Конечно, главнокомандующий египетской армией не мог сказать об этом ни своим солдатам, ни офицерам. Напротив, он старался, как свидетельствует Мармон, поднять их дух. "Надо поднять голову выше ветров бури, и ветры будут укрощены", - говорил он. Он напоминал, что Египет был в свое время могущественной державой и что при современной науке, знаниях, технике можно во многом приумножить могущество этого государства. Но себя самого он не мог обмануть. Он мог одерживать блистательные победы над противником, мог слать в Париж реляции об успехах (хотя после катастрофической неудачи у Сен-Жан д'Акра и вынужденного отступления из Сирия они становились все сомнительнее), мог добиваться новых частичных побед, но все это не меняло сути дела. Бонапарт должен был признаться самому себе в том, что ни одна из одержанных им побед и все они вместе в создавшихся после Абукира и сирийского отступления в условиях, когда армия оказалась полностью отрезанной от Франции, не могут привести к выигрышу.

Армия таяла - от сражений от чумы, от болезней, от климата Особенно опустошительные потери принесла чума Она уносила тысячи жизней и, несмотря на все принимаемые командованием меры, остановить эту смертоносную эпидемию было невозможно Вести о страшной болезни косящей французскую армию проникли в иностранную печать о ней сообщали русские газеты.

-*-

### Части упражнения
A. Кто, согласно тексту о египетском походе Бонапарта, свидетельствует о том, что главнокомандующий старался поднять дух своих солдат и офицеров?
B. Соответствуют ли тексту о египетском походе Бонапарта следующие утверждения? Для каждого ответьте «да» или «нет» и дословно приведите решающие слова текста.
(i) Бонапарт говорил, что надо поднять голову выше ветров бури.
(ii) Командованию удалось остановить эпидемию чумы.
(iii) О болезни, косившей французскую армию, сообщали русские газеты.
C. Продолжите текст о египетском походе Бонапарта, начав сразу после его последнего предложения.

-*-

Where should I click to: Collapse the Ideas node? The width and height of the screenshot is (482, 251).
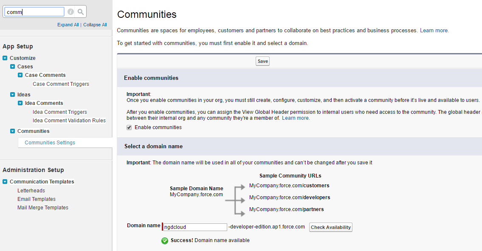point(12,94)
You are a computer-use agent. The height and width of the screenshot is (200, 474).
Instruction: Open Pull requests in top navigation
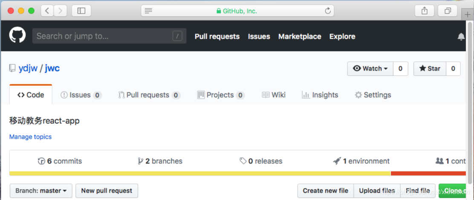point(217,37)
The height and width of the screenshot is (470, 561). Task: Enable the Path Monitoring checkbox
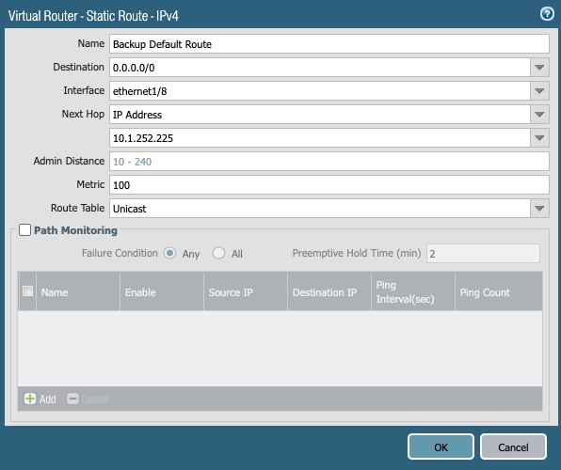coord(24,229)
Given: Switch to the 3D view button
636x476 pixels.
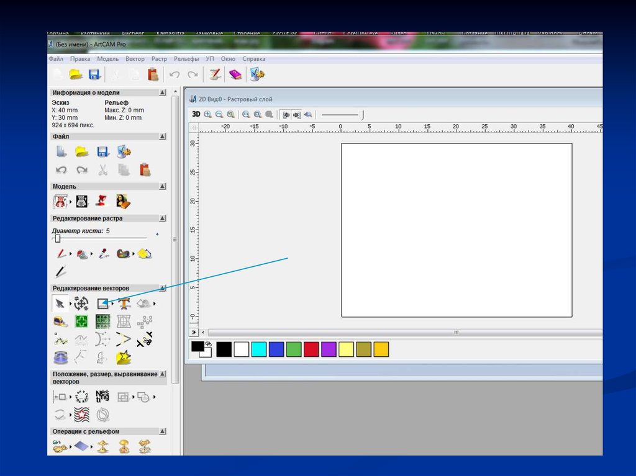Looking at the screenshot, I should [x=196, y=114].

-*-

### Ответы по заданиям
A. Мармон.

B.
(i) Да: «Надо поднять голову выше ветров бури, и ветры будут укрощены».
(ii) Нет: «несмотря на все принимаемые командованием меры, остановить эту смертоносную эпидемию было невозможно».
(iii) Да: «о ней сообщали русские газеты».

C.
В завоеванных землях Египта Бонапарт не нашел поддержки ни у одной социальной группы местного населения. Он мог рассчитывать только на силу оружия. Но несмотря на жестокие репрессии французских войск, а может быть вследствие их, восстания арабских племен разгорались все сильнее. В бесконечных сражениях с восставшими французская армия несла урон. Бонапарт продолжал слать победные донесения Директории. Но он знал, что численный состав армии намного сократился и в перспективе потери должны были возрастать. Возглавляемая им армия шла к катастрофе, которую можно было ценой жертв и усилий отсрочить, но нельзя было избежать. И какие бы варианты он ни прикидывал, итог оставался одним и тем же: кампания проиграна, армия идет к гибели, и Египет придется очищать, и спасения от этого нет.

Существует документ, давно известный науке, не на который почти не обращали внимания. Это инструкция Бонапарта генералу Клеберу, назначенному им главнокомандующим Восточной армией, от 4 фрюктидора VII года (22 августа 1799 года), переданная ему уже после того, как корабль увозил во Францию Бонапарта.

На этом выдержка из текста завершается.